All to say, I agree that patients need to understand the potential for it to return but… And, we also need to factor in what the MO says versus what is heard…. 😊

pamcobourn

I am told to be a warrior and fight my cancer. In cancer obits they are often described as “losing their battle” with cancer. As if we had a choice in the outcome simply by being brave. I don’t hear diabetes patients to fight their illness. Drives me nuts.

Nkb

read Susan Sontag essay-“Illness as a metaphor” and you can see why she told almost no one about her cancers. It is not a romantic illness there is a lot of warrior language in cancer. I hate the warrior references also- if you lose the battle it’s your responsibility.

susanv042821

So many have asked how can I be stage iv but not be immediately terminal? I have not had any surgeries. I have no pain. My chemo only lasted 5 months. If it weren't for my newly sprouted silver hair, most would not believe I am sick.

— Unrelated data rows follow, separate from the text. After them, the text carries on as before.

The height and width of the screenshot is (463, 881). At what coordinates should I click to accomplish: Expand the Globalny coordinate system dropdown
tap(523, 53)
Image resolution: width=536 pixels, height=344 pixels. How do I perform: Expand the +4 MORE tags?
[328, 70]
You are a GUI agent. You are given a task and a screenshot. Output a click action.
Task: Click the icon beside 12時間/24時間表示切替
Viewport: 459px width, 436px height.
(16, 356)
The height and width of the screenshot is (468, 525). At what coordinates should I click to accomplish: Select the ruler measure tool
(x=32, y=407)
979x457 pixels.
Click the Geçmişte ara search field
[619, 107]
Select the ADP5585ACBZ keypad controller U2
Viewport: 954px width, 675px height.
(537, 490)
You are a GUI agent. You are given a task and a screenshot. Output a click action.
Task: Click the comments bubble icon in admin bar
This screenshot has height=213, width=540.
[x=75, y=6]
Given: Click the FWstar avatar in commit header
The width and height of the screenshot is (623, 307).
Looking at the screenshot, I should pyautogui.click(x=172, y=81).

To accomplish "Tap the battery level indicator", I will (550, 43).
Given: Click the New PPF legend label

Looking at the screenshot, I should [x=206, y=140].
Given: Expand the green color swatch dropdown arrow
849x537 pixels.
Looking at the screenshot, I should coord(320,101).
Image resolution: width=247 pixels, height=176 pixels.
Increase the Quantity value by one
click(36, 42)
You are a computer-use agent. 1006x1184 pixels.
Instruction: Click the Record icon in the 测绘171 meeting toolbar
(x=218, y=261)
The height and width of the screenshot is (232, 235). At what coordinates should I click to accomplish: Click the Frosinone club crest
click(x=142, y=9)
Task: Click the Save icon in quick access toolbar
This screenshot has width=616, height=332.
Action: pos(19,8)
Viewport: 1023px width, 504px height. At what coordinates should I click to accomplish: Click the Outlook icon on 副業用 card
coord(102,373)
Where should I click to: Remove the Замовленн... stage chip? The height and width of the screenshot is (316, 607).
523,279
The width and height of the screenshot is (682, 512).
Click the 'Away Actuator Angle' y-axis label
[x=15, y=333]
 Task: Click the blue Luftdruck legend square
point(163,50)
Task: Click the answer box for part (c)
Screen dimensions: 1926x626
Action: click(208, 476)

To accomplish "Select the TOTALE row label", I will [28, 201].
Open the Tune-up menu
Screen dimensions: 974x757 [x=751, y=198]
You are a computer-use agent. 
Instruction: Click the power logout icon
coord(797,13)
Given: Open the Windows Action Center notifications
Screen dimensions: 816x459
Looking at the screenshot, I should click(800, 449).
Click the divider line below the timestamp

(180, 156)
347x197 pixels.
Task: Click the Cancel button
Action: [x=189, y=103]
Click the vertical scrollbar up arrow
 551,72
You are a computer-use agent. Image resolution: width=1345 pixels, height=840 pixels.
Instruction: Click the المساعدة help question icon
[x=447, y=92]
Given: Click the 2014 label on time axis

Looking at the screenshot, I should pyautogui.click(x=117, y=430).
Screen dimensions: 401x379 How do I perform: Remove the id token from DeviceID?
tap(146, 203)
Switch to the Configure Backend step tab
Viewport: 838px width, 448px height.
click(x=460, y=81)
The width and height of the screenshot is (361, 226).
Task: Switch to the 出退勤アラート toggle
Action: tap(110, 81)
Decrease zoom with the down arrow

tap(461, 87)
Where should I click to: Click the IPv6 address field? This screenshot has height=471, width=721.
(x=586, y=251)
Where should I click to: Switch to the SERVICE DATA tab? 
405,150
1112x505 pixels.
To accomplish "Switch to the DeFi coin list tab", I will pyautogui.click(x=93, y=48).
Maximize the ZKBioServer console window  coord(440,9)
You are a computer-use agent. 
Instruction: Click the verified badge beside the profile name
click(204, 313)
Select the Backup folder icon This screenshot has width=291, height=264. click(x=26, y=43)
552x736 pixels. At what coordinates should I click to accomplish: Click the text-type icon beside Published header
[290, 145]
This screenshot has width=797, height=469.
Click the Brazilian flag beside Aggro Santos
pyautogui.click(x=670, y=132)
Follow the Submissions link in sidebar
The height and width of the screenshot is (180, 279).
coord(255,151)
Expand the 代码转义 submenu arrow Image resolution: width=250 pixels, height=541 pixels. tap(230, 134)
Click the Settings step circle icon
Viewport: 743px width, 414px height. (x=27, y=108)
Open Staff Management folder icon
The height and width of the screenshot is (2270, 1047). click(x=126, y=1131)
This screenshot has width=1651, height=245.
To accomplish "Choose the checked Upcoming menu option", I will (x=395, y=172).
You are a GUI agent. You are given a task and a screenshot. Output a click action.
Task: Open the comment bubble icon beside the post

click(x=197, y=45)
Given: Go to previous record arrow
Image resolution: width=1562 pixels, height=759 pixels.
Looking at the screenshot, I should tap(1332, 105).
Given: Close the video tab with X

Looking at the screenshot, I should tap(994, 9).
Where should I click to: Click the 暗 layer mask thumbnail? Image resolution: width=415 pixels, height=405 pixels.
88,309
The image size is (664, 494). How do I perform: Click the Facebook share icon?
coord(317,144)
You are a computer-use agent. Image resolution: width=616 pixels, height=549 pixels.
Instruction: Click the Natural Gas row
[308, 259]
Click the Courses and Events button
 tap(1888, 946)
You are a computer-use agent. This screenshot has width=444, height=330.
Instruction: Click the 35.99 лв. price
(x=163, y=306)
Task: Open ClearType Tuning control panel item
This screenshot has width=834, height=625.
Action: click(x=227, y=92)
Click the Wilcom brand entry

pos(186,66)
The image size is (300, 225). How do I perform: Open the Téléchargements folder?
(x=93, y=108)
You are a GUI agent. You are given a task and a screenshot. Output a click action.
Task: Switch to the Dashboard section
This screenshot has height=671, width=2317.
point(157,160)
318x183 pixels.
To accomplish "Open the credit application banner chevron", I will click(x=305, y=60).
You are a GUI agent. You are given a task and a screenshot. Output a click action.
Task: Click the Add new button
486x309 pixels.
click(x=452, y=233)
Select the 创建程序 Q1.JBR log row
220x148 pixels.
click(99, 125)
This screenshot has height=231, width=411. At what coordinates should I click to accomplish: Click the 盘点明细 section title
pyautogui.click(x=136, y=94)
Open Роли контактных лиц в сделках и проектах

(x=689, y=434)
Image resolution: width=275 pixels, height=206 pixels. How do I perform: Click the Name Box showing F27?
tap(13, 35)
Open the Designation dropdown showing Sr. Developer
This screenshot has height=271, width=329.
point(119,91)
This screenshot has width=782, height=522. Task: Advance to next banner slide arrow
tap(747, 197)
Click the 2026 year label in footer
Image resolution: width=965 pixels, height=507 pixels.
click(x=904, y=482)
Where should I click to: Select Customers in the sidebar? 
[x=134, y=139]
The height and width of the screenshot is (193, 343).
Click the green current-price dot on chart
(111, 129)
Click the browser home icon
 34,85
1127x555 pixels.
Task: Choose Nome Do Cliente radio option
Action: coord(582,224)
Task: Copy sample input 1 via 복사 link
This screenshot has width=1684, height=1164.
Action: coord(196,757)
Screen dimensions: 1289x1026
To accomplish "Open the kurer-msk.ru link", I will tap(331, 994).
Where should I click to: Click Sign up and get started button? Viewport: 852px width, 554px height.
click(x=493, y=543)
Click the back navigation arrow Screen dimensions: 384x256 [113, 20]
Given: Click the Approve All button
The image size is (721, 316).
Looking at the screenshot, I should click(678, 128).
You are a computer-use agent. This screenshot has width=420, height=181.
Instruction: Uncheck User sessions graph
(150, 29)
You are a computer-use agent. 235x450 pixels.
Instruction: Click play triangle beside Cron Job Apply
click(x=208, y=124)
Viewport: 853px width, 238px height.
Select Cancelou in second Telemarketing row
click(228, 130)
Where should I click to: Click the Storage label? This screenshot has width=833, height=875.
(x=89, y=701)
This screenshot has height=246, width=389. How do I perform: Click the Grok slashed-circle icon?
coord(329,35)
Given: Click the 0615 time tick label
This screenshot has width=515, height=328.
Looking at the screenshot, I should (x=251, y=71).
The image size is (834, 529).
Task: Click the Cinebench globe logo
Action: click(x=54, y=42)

All nicely wrapped up in a one hour episode. That's what makes THEM feel better about encounters with me. I used to be one of them...

Moderators

pamcobourn and susanv042821, welcome to the BCO community! We hope you will remain active and keep sharing your stories with our members. Please know that we are here as well if you need us, so if you have any questions for us please do get in touch.

Warm wishes,

The Mods

susanv042821

As a medical & scientific collaboration, we now have a vaccine for an illness that appeared out of nowhere? Why can't those same groups develop a cure for all cancer

susanv042821

This is so true. It's not really a battle because we are "fighting" the unknown. I refuse to call my mbc a fight; it's just the life God gave me to deal with.

amontro

I just had to post. Thursday, I went for treatment and my cancer nurse was very attentive. So, I started telling her about a medical side effect that made me worried. She was still nice, but she had no clue how to address my problem.

The week before, I told a medical nurse about some itching I was having after a new infusion, and she said how her hands itch if she touches something she may be allergic to.

How do we get these people to help us if they can't help themselves?